I could call this post a thousand different things.......

"Fear will Destroy You"

"Shortest Relationship EVER"

"Never Date Your Friends"

I could go on and on.

Do you have "goodbye sex"? Sex that comes after you've made the decision not to be with the person, yet both desiring that "one last time" merely because it is so delectably good? Sex that you have because you know it could be YEARS before you can find someone willing to please the masochist that resides within you? Sex that you have because saying goodbye isn't easy, even in the beginning? Sex that you have because the lingering tenderness and soreness will remind you of it in a bittersweet way?

#sigh

This has, most assuredly, been a whirlwind. After over a year of friendship, we experienced a profound meeting of the minds. Our energy flow was breathtaking and I shall never have the ability to express it in spoken words. There are some things you can only know through experience.

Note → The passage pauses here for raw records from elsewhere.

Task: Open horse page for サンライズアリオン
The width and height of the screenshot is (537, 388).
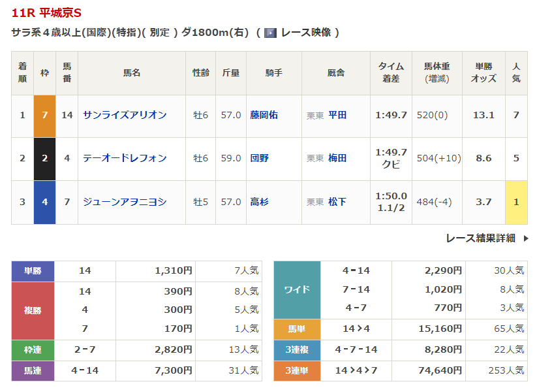Action: (125, 115)
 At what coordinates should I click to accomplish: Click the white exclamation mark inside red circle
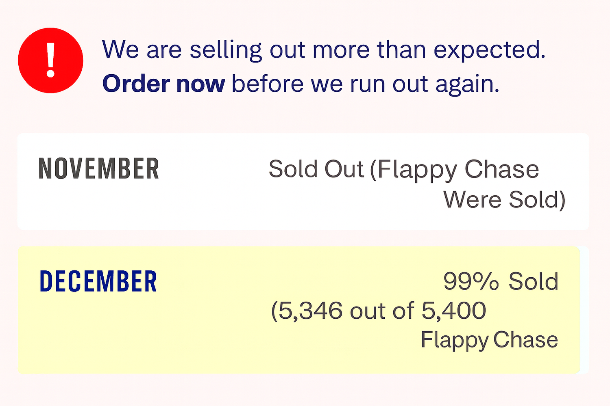click(x=50, y=60)
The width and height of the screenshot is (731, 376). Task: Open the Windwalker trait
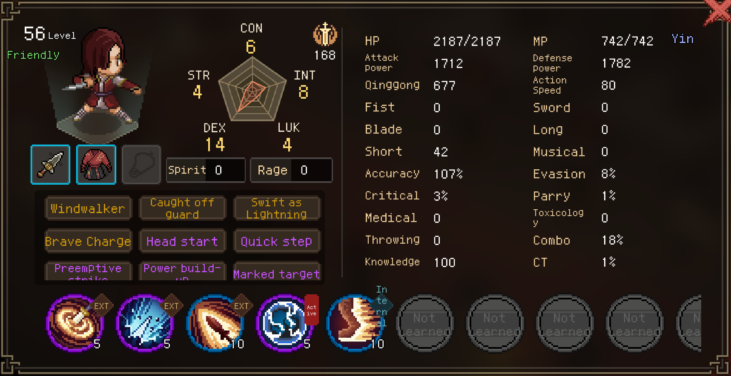coord(88,208)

Yet, for me, the timing was horrible. Struggling with demons that rose from the past, I wasn't in a place to fully appreciate the intensity of the connection without getting angry. How dare he open me up so fully when I'd spent so long putting my walls into place! Of course, hindsight is 20/20 and I am fully indebted and grateful to him for forcibly releasing me from the bonds I had put in place. Even now, as he creeps towards me in his sleep, having to touch, closer and closer, I am grateful.

By the point I was able to let go of the torment my demons from the past had caused, he had realized the extent to which he had opened up with me. He allowed fear to seep in and saturate all his being. He drew back as if burned, fearful of the "what ifs". He has been deeply hurt before. He was terrified of how many times he'd looked at me in bewilderment and ask, "How did you know that?" He could not bear the thought of someone seeing the parts of him that I saw, as he had already convinced himself that those parts of him would always be a source of disappointment to others. Although he initially showed me those things willingly, in a long held desire to have just one person accept all of him, my acceptance of him was not what he truly expected. He had hoped so long, only to be disappointment, that the fulfillment of long held desires sent him into a whirlwind of doubts, fears, and emotions he had long sinced locked away.

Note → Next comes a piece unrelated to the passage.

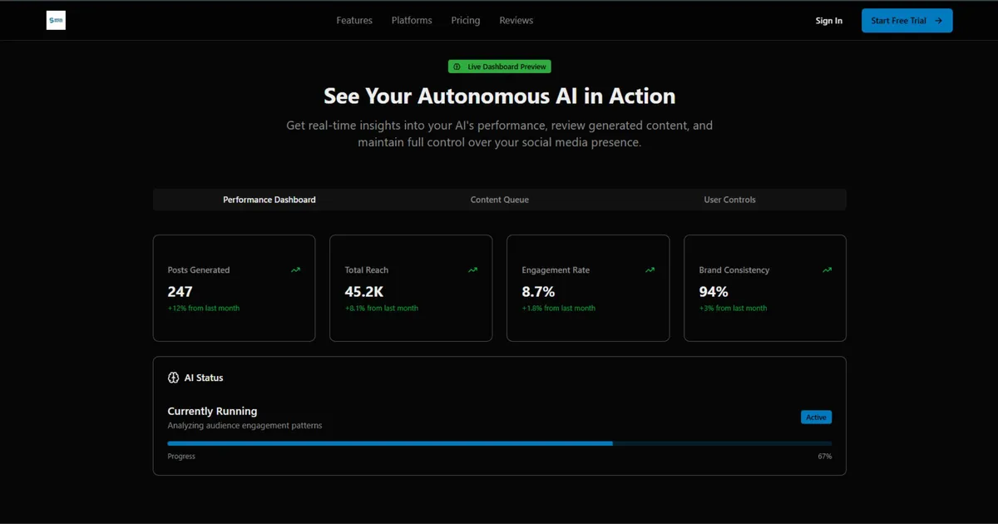Open the Pricing page link

pos(466,21)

As a result, rather than face his fear and conquer, the warrior within him withered. Fear grew strong and overwhelmed that inner warrior. He grabbed hold of all that was truly him and pulled it deep down inside. Deeper than anytime in the last year that I've known him. Deep enough, he hoped, that I could not tap it. His walls, his "control" as he perceives it, are in place for a reason.

Yet, binding yourself tightly in fear is not control. It is, without a doubt, a slow suffocation that through time sucks the very life out of you.

His walls firmly in place, his emotions once again tightly bound, his energy flow pulled into a single shining orb within him..... he stands separate and apart. Only in his sleep does his walls fall down. In his sleep he will whisper sweet nothings.In his sleep, if I attempt to even move slightly, he clings to me as if I am his life preserver and he will drown without me. In his sleep he must constantly be touching me, wrapped around me. In his sleep, should I move away, he will quickly entwine himself around me until content, he offers a sigh with the hints of a smile. In his sleep he pulls me to him and pleads, "Don't leave me".

Yet, I can not stay.

I can not save him.

He is not open to what joys and gifts lie in his path, through me or others, and therefore the effort would be wasted. I've learned this lesson clearly in life. Only when the person longs to be set free from their fear, will they. I can do nothing to change that.

Although he feels that I have made the choice, it is indeed he that has decided for me. He has chosen to cling to his fear, to let his fear rule him. He has chosen to, not only leave his walls in place, but to build new barriers and to push me away. He has blocked his energy flow completely and shunned all empathy. He has restricted even our friendship, which I have cherished for over a year now. He has made his choice.

With that, I say goodbye.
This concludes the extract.